The story of Polyphor began in 1996 in Zurich. Why did the company move to Allschwil?
Quite simple: Polyphor had a problem with space in Zurich, because the company developed so well that it became rather cramped. It was clear that there was only one destination for a move, and that was the biggest life sciences cluster in Europe! There is probably nowhere else where you will find so much pharma expertise in such a small area - and not only at Novartis and Roche. Here we can find the highly qualified scientists and specialists that we need for the development of our company. Also thanks to the high quality of life in the Basel region it is relatively easy to attract scientists here from all over the world. And something else that should not be underestimated is the efficiency and competence of the Basel authorities. They know the industry, understand our needs and offer a hand in finding pragmatic solutions.
Are Novartis and Roche not also competitors for personnel and know-how?

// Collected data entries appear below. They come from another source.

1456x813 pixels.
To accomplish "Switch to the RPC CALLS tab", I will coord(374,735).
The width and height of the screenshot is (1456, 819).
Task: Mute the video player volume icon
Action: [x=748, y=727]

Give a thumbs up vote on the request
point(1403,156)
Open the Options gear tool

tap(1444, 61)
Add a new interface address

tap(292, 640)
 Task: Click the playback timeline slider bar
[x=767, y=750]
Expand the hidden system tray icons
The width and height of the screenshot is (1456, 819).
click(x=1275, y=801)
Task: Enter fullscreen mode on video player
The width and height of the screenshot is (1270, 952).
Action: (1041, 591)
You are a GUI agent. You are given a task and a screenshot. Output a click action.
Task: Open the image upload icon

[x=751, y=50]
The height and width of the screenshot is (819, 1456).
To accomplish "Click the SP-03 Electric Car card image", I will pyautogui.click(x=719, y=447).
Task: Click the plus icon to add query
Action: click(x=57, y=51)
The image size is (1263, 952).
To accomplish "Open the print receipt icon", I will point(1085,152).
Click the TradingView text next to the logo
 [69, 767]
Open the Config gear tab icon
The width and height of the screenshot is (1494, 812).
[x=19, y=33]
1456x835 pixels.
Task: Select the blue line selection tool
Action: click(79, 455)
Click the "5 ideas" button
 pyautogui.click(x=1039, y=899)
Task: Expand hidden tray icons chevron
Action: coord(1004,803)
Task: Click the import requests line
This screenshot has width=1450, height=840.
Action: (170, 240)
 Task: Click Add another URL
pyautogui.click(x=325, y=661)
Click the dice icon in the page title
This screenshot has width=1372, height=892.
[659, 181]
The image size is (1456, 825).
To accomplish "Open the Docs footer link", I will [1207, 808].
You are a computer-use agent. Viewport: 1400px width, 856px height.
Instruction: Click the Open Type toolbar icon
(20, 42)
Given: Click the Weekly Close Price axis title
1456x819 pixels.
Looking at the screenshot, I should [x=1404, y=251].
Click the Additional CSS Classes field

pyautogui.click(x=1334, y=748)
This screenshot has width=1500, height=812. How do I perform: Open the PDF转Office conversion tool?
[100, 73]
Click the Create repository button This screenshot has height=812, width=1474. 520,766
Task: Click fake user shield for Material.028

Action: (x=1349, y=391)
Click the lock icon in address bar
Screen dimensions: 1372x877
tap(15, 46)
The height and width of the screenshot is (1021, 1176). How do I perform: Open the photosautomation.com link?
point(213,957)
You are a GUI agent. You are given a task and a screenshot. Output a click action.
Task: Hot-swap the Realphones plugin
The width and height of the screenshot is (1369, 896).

There are good reasons why someone wants to work for a big company. But we have found that, as a small company, Polyphor is attractive for many people who appreciate the advantages of a smaller organization. The work of an individual is much more visible, the tasks more varied and the responsibility often more comprehensive. All the employees know each other; there is a family atmosphere, and many people have experienced and shared in the establishment and transformation of Polyphor over a long period. The opportunity to collaborate in the development of new medicines and exploiting the specific advantages of macrocyclic compounds fascinated a lot of the scientists. With their vision and history, the collegiate atmosphere and the flat hierarchies, Polyphor has become an attractive employer.
How do you see the future for the life sciences region of Basel?
Basel can never have too many innovative companies! For this reason, I believe strong inward investment is very important. It’s like with car sharing: the more people who get involved, the more attractive the whole system becomes. And the more people who work in the life sciences cluster of Basel, the more specialists will come to the region and the more intensive the exchange of knowledge and contacts will be. As long as the region manages to keep attracting talents with their innovative ideas and filling them with enthusiasm for Basel, it will remain a leading location. I’m very confident of that!
Michael Altorfer has worked for Polyphor since 2001. After various management functions, he took over as CEO at the end of March 2015. Born in Zurich, he studied Chemistry, Toxicology and Immunology at the Federal Institute of Technology (ETH) in Zurich and gained his PhD at the University of Zurich.
Michael Altorfer began his career as a scientist in pharmaceutical research at Sandoz in Basel, then later at Ciba-Geigy in Summit/NJ (USA) and – back in Basel – at Roche. In 1996 he switched to investment banking with UBS Warburg. In 2000, he gained an MBA at the University of Rochester/NY (USA).